DATA SECTION:
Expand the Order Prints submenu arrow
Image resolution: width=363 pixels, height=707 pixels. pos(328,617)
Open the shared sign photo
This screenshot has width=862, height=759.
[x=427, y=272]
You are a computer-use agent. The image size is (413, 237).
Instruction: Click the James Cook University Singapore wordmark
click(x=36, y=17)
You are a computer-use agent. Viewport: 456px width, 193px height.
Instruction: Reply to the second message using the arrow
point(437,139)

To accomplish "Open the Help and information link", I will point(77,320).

...

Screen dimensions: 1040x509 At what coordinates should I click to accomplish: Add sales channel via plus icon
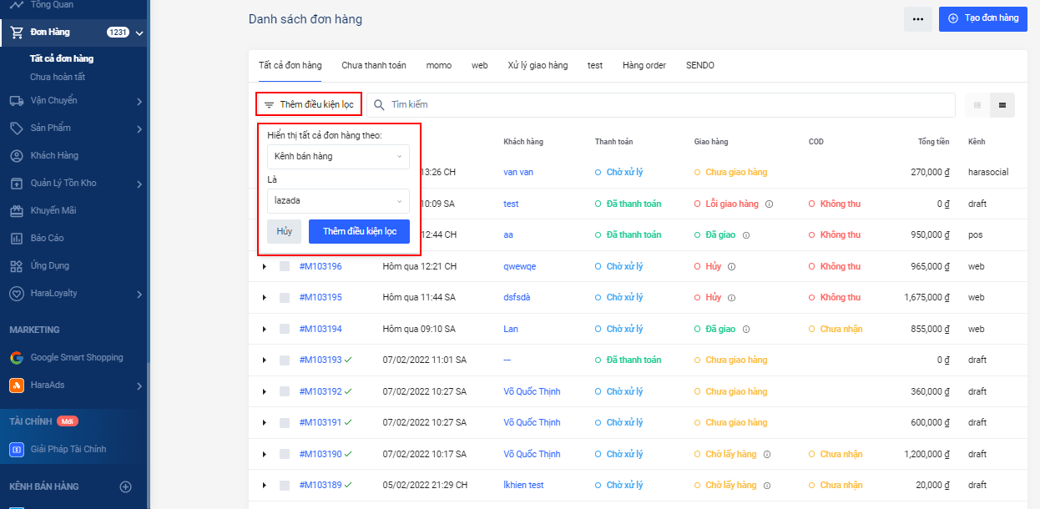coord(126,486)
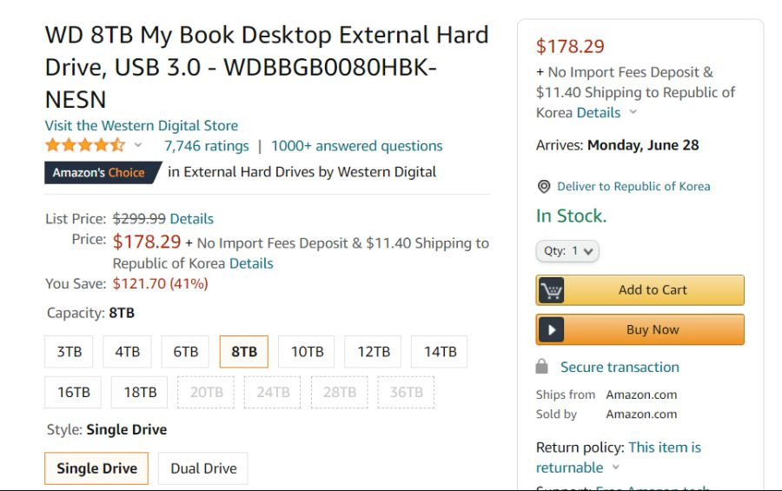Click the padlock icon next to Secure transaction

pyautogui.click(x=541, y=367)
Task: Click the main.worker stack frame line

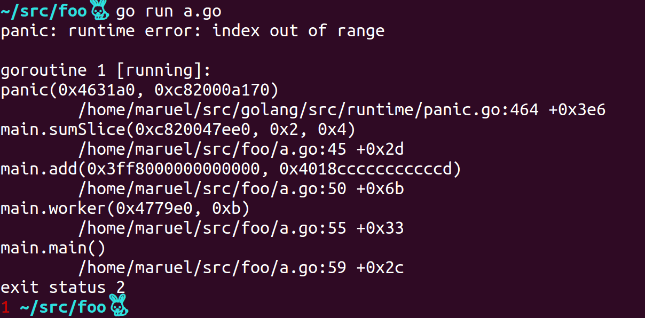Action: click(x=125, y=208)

==

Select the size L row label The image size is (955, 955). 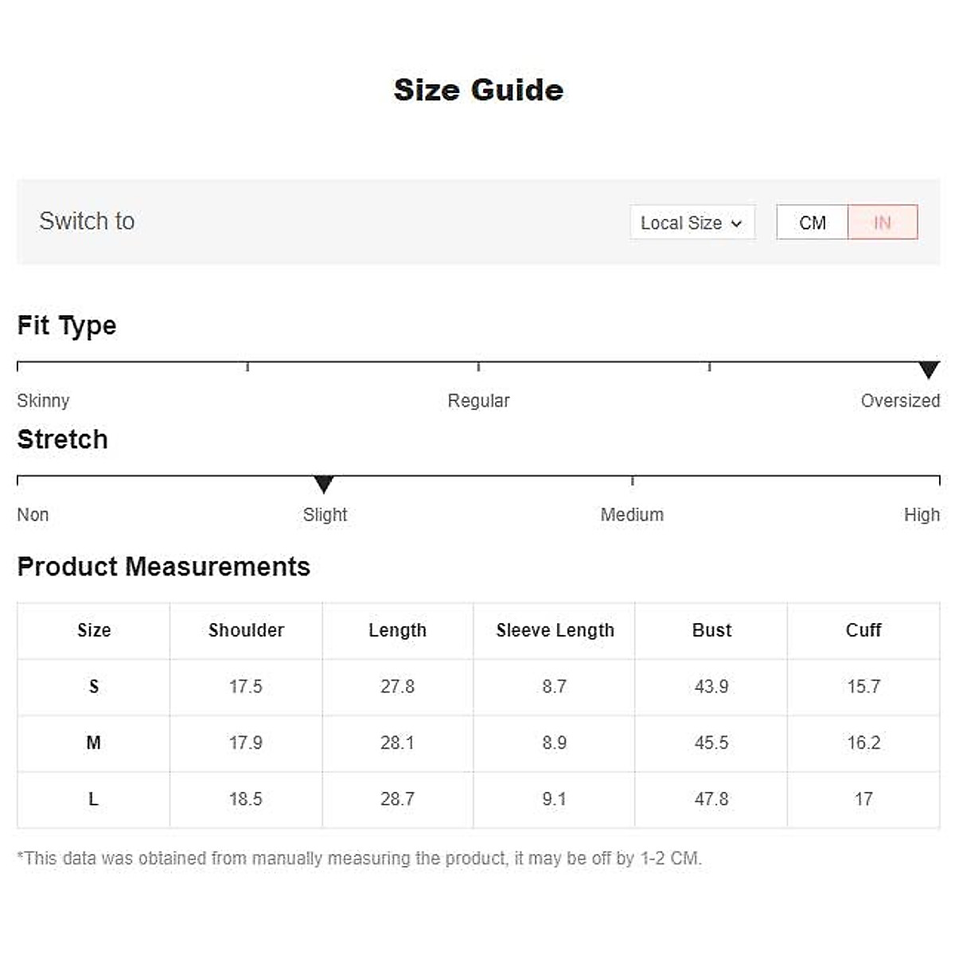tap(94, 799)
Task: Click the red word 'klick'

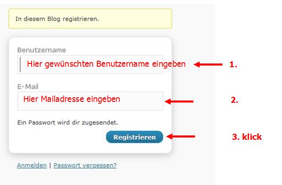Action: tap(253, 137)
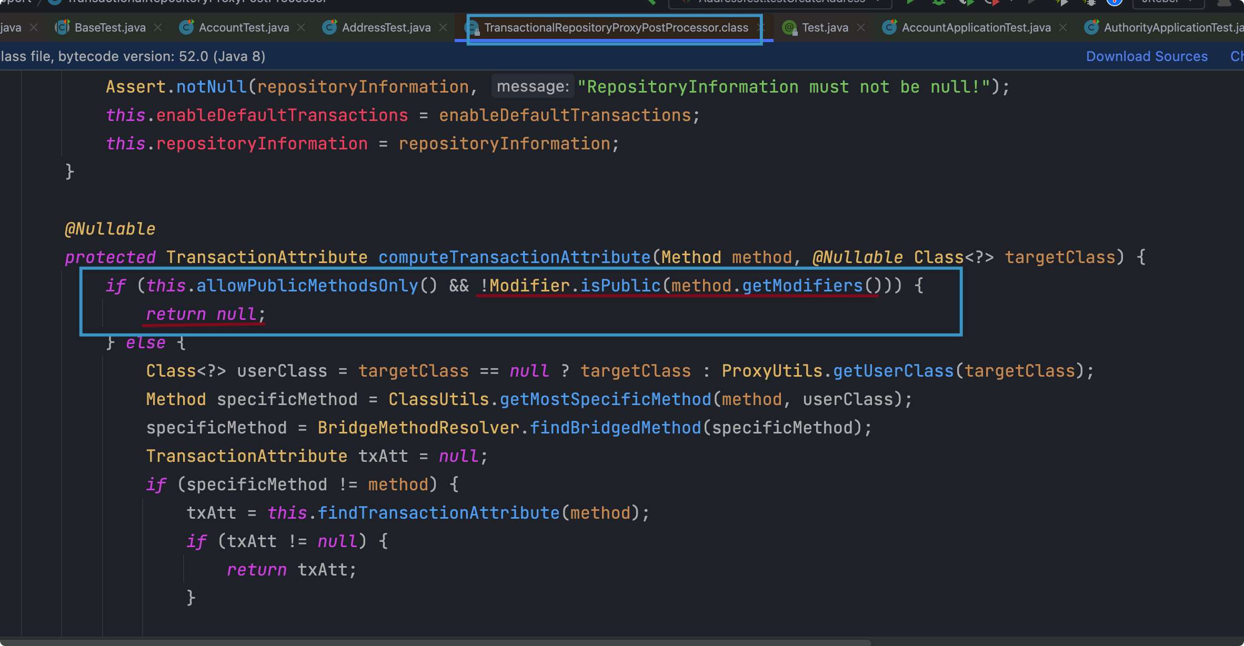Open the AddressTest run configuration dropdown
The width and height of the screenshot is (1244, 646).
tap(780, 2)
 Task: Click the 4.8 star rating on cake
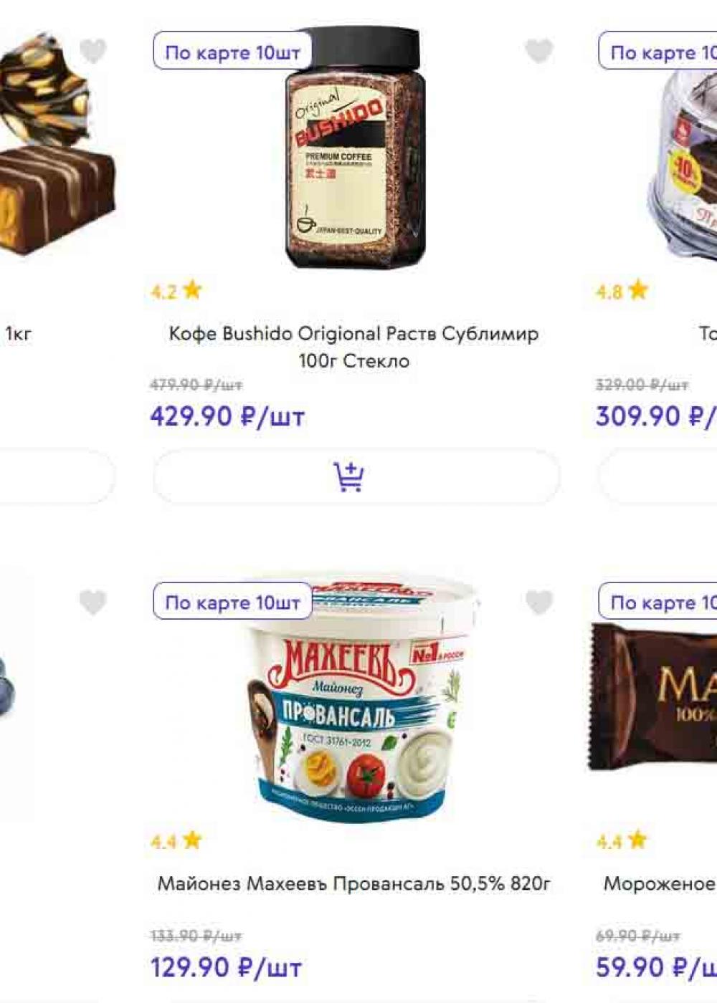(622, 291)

REQUIRED WORK: Show each line above that contains the word "computer".

EXERCISE ANSWER:
You are a computer-use agent. The image size is (413, 237).
You are a computer-use agent. Viewport: 456px width, 193px height.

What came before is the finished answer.